Among all the transgenic traits, the drought tolerance one is distinct because it is the first one capable of increasing yields beyond the basic genetics of the hybrid, Lauer explained. For many years, he had been cautioning audiences and readers that the transgenic traits could only protect yields, not increase them.
Conventional hybrids, particularly during times of dim prospects for profit margins, still have a role in corn production, Lauer emphasized. He pointed out that in 2016 several of them again placed in the top 10 for yields at several sites, mainly those at northern locations.
In the plots for 2016, the 309 conventional hybrid entries averaged 7.7 bushels less yield on grain corn compared to the trial averages, Lauer pointed out. For that reason, he advises growers to check the trial data at corn.agronomy.wisc.edu to identify which conventional hybrids are likely to perform the best.
Although Extension Service research has not been extensive on seed treatments for corn, Lauer advocates treating all seeds with one or more of the fungicide treatments. He listed Captan, Maxim, and Apron as “the workhorses” in that category.
In the insecticide category for seed treatments, the findings show that Poncho 1250 is most often a good choice in any combination, Lauer observed. He noted that since 2004 there have been tests of 188 seed treatment formulae in the Wisconsin plots.

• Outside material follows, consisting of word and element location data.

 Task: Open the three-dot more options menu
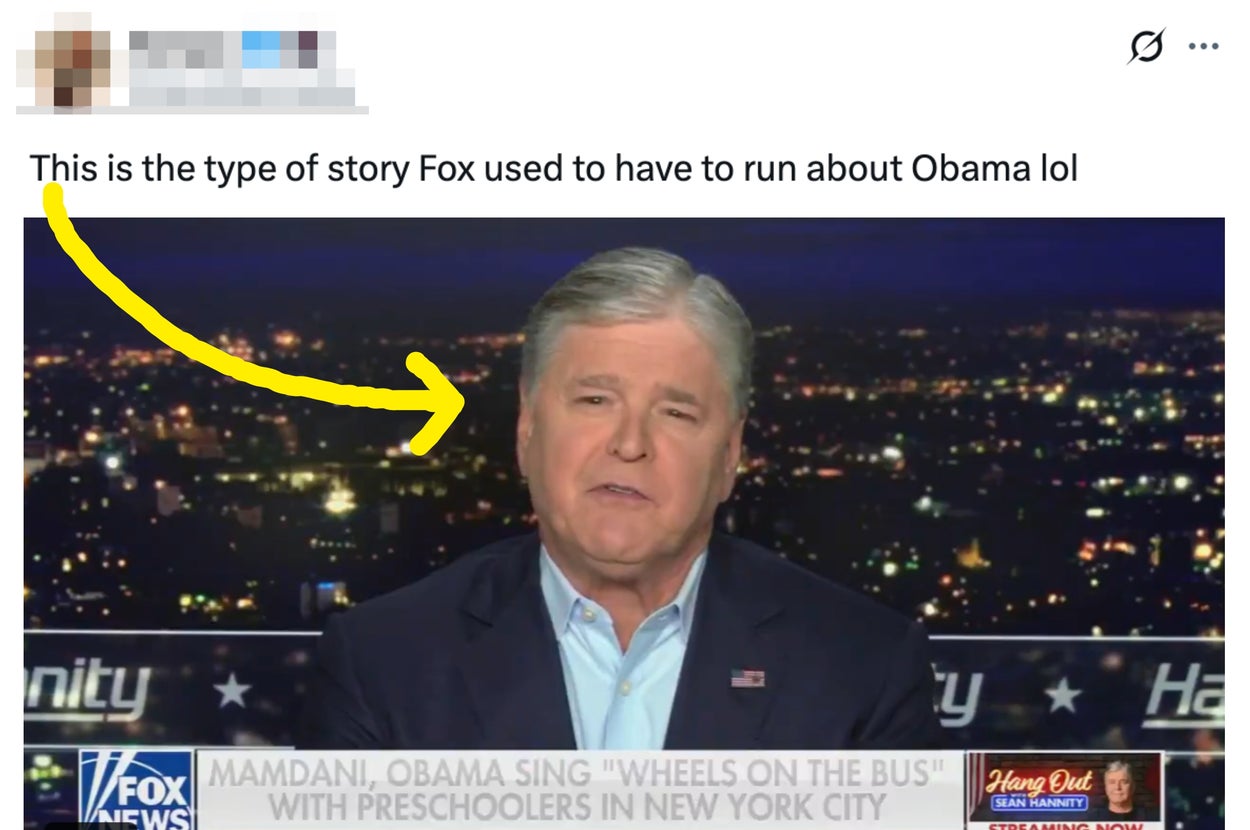click(x=1203, y=46)
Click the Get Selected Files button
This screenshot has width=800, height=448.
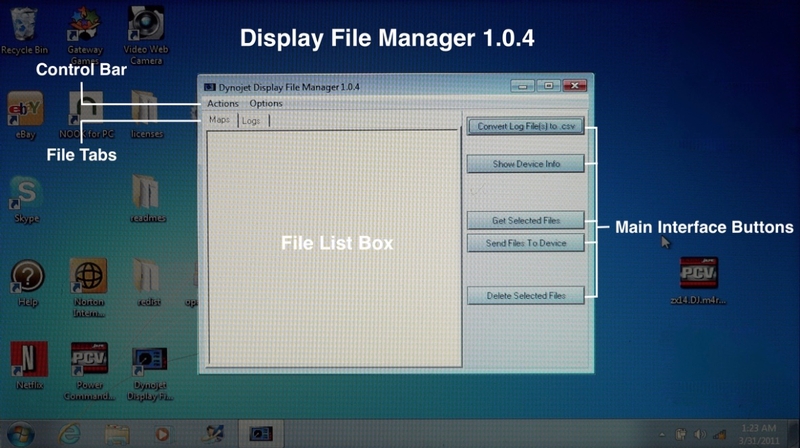(x=525, y=220)
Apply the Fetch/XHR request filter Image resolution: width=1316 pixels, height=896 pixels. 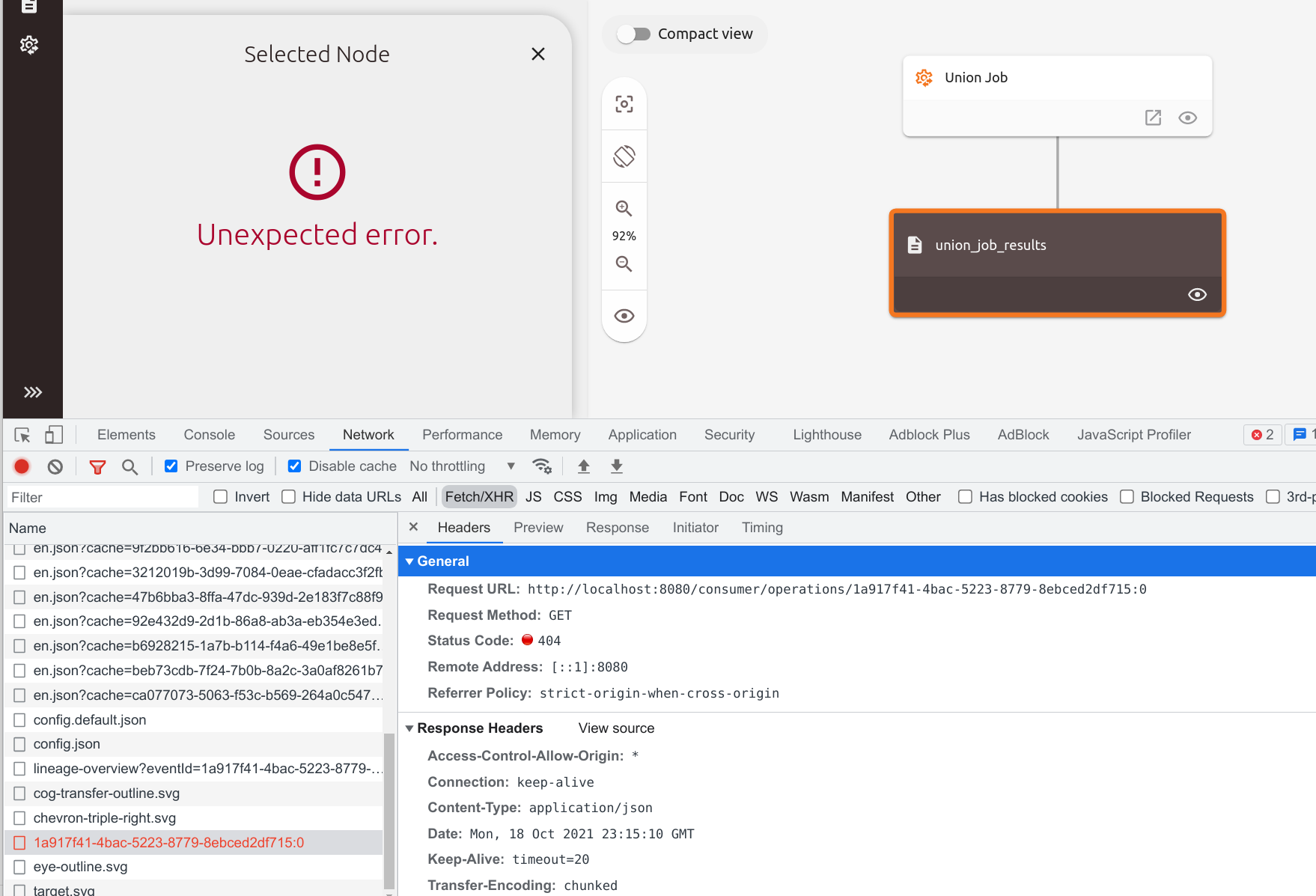point(478,496)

Of the 13 treatment products evaluated at seven locations in north central and northern Wisconsin from 2013 to 2015, there was no statistically significant difference in the corn yields, Lauer reported. The only fairly consistent difference at sites such as Chippewa Falls, Marshfield, Seymour and Valders has been a plant population loss of about 6,000 per acre when the seed had not been treated.
For all of Wisconsin, however, the bottom line difference in yields in the plots between seed treated and untreated with an insecticide is only eight bushels per acre, Lauer said. Based on those findings, he concludes that an insecticide treatment is justified only when there is a known infestation of pests that would be controlled.
Growth regulator trials
One product which was tested at 11 trial plots in 2012 and 2016 was a growth regulator with the trade name of Ascend, Lauer reported. It can be applied as a seed treatment, in furrow or as a foliar liquid.
During the drought-affected year of 2012 and the nearly ideal growing year of 2016, the trial results did not show any significant benefit from the product, Lauer said. The greatest differences were tabulated at the irrigated Hancock site. Except for growers who want to try it on a small scale, Lauer does not endorse use of the Ascend product.